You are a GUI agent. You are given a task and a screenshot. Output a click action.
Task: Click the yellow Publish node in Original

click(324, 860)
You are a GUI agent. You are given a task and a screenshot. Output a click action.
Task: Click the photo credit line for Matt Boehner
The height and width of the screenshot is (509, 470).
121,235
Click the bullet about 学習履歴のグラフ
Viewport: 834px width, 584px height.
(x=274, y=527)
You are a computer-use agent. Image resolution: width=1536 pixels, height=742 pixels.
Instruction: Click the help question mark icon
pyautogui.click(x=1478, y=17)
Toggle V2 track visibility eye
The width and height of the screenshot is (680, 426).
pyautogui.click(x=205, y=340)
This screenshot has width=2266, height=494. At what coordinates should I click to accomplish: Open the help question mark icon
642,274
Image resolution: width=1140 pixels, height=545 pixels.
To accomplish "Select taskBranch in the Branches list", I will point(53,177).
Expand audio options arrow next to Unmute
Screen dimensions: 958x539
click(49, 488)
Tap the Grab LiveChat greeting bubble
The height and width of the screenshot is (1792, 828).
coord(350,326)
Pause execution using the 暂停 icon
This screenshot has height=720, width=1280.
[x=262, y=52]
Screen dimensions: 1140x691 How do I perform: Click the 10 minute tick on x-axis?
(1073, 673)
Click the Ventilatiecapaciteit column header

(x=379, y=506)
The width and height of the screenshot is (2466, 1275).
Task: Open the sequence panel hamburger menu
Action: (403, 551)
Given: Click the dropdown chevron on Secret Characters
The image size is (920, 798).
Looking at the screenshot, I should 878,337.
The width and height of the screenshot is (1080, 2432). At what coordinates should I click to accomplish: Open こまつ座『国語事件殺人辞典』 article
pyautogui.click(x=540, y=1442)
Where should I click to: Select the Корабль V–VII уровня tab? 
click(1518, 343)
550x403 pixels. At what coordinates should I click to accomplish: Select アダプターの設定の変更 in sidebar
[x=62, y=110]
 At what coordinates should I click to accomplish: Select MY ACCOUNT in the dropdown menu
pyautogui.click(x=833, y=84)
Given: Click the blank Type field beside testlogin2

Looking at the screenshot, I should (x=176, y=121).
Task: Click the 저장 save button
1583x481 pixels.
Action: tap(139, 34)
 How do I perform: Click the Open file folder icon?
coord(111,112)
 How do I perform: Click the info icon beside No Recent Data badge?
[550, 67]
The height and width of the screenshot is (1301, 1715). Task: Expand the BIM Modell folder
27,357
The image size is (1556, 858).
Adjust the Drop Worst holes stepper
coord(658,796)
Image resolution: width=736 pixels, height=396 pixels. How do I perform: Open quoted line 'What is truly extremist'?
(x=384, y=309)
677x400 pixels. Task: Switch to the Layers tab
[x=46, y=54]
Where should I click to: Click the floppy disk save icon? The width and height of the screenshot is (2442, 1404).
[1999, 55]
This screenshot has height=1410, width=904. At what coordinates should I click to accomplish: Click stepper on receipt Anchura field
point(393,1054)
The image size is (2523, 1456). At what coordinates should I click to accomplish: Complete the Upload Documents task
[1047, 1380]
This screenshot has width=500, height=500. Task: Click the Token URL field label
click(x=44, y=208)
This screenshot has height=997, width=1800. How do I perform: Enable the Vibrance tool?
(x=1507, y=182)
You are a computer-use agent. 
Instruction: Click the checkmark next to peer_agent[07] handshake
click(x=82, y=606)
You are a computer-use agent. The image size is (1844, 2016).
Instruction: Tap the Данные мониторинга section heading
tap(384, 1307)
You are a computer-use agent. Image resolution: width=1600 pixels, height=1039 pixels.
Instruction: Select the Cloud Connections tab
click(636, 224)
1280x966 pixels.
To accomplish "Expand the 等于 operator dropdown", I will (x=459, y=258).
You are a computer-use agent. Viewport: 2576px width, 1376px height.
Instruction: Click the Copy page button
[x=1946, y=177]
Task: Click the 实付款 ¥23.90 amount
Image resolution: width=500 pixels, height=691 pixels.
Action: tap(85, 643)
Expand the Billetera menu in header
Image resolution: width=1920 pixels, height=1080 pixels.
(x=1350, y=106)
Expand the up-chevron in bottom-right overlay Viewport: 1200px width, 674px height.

+++++

Transcribe every one of the lines above verbatim.

§ FINAL RESULT
You are a GUI agent. You are given a task and a screenshot. Output a click action.
Task: Click the yellow Publish node in Original

click(324, 860)
You are a GUI agent. You are given a task and a screenshot. Output a click action.
Task: Click the photo credit line for Matt Boehner
The height and width of the screenshot is (509, 470).
121,235
Click the bullet about 学習履歴のグラフ
Viewport: 834px width, 584px height.
(x=274, y=527)
You are a computer-use agent. Image resolution: width=1536 pixels, height=742 pixels.
Instruction: Click the help question mark icon
pyautogui.click(x=1478, y=17)
Toggle V2 track visibility eye
The width and height of the screenshot is (680, 426).
pyautogui.click(x=205, y=340)
This screenshot has width=2266, height=494. At what coordinates should I click to accomplish: Open the help question mark icon
642,274
Image resolution: width=1140 pixels, height=545 pixels.
To accomplish "Select taskBranch in the Branches list", I will point(53,177).
Expand audio options arrow next to Unmute
Screen dimensions: 958x539
click(49, 488)
Tap the Grab LiveChat greeting bubble
The height and width of the screenshot is (1792, 828).
coord(350,326)
Pause execution using the 暂停 icon
This screenshot has height=720, width=1280.
[x=262, y=52]
Screen dimensions: 1140x691 How do I perform: Click the 10 minute tick on x-axis?
(1073, 673)
Click the Ventilatiecapaciteit column header

(x=379, y=506)
The width and height of the screenshot is (2466, 1275).
Task: Open the sequence panel hamburger menu
Action: (403, 551)
Given: Click the dropdown chevron on Secret Characters
The image size is (920, 798).
Looking at the screenshot, I should 878,337.
The width and height of the screenshot is (1080, 2432). At what coordinates should I click to accomplish: Open こまつ座『国語事件殺人辞典』 article
pyautogui.click(x=540, y=1442)
Where should I click to: Select the Корабль V–VII уровня tab? 
click(1518, 343)
550x403 pixels. At what coordinates should I click to accomplish: Select アダプターの設定の変更 in sidebar
[x=62, y=110]
 At what coordinates should I click to accomplish: Select MY ACCOUNT in the dropdown menu
pyautogui.click(x=833, y=84)
Given: Click the blank Type field beside testlogin2

Looking at the screenshot, I should (x=176, y=121).
Task: Click the 저장 save button
1583x481 pixels.
Action: tap(139, 34)
 How do I perform: Click the Open file folder icon?
coord(111,112)
 How do I perform: Click the info icon beside No Recent Data badge?
[550, 67]
The height and width of the screenshot is (1301, 1715). Task: Expand the BIM Modell folder
27,357
The image size is (1556, 858).
Adjust the Drop Worst holes stepper
coord(658,796)
Image resolution: width=736 pixels, height=396 pixels. How do I perform: Open quoted line 'What is truly extremist'?
(x=384, y=309)
677x400 pixels. Task: Switch to the Layers tab
[x=46, y=54]
Where should I click to: Click the floppy disk save icon? The width and height of the screenshot is (2442, 1404).
[1999, 55]
This screenshot has height=1410, width=904. At what coordinates should I click to accomplish: Click stepper on receipt Anchura field
point(393,1054)
The image size is (2523, 1456). At what coordinates should I click to accomplish: Complete the Upload Documents task
[1047, 1380]
This screenshot has width=500, height=500. Task: Click the Token URL field label
click(x=44, y=208)
This screenshot has height=997, width=1800. How do I perform: Enable the Vibrance tool?
(x=1507, y=182)
You are a computer-use agent. 
Instruction: Click the checkmark next to peer_agent[07] handshake
click(x=82, y=606)
You are a computer-use agent. The image size is (1844, 2016).
Instruction: Tap the Данные мониторинга section heading
tap(384, 1307)
You are a computer-use agent. Image resolution: width=1600 pixels, height=1039 pixels.
Instruction: Select the Cloud Connections tab
click(636, 224)
1280x966 pixels.
To accomplish "Expand the 等于 operator dropdown", I will (x=459, y=258).
You are a computer-use agent. Viewport: 2576px width, 1376px height.
Instruction: Click the Copy page button
[x=1946, y=177]
Task: Click the 实付款 ¥23.90 amount
Image resolution: width=500 pixels, height=691 pixels.
Action: tap(85, 643)
Expand the Billetera menu in header
Image resolution: width=1920 pixels, height=1080 pixels.
(x=1350, y=106)
Expand the up-chevron in bottom-right overlay Viewport: 1200px width, 674px height.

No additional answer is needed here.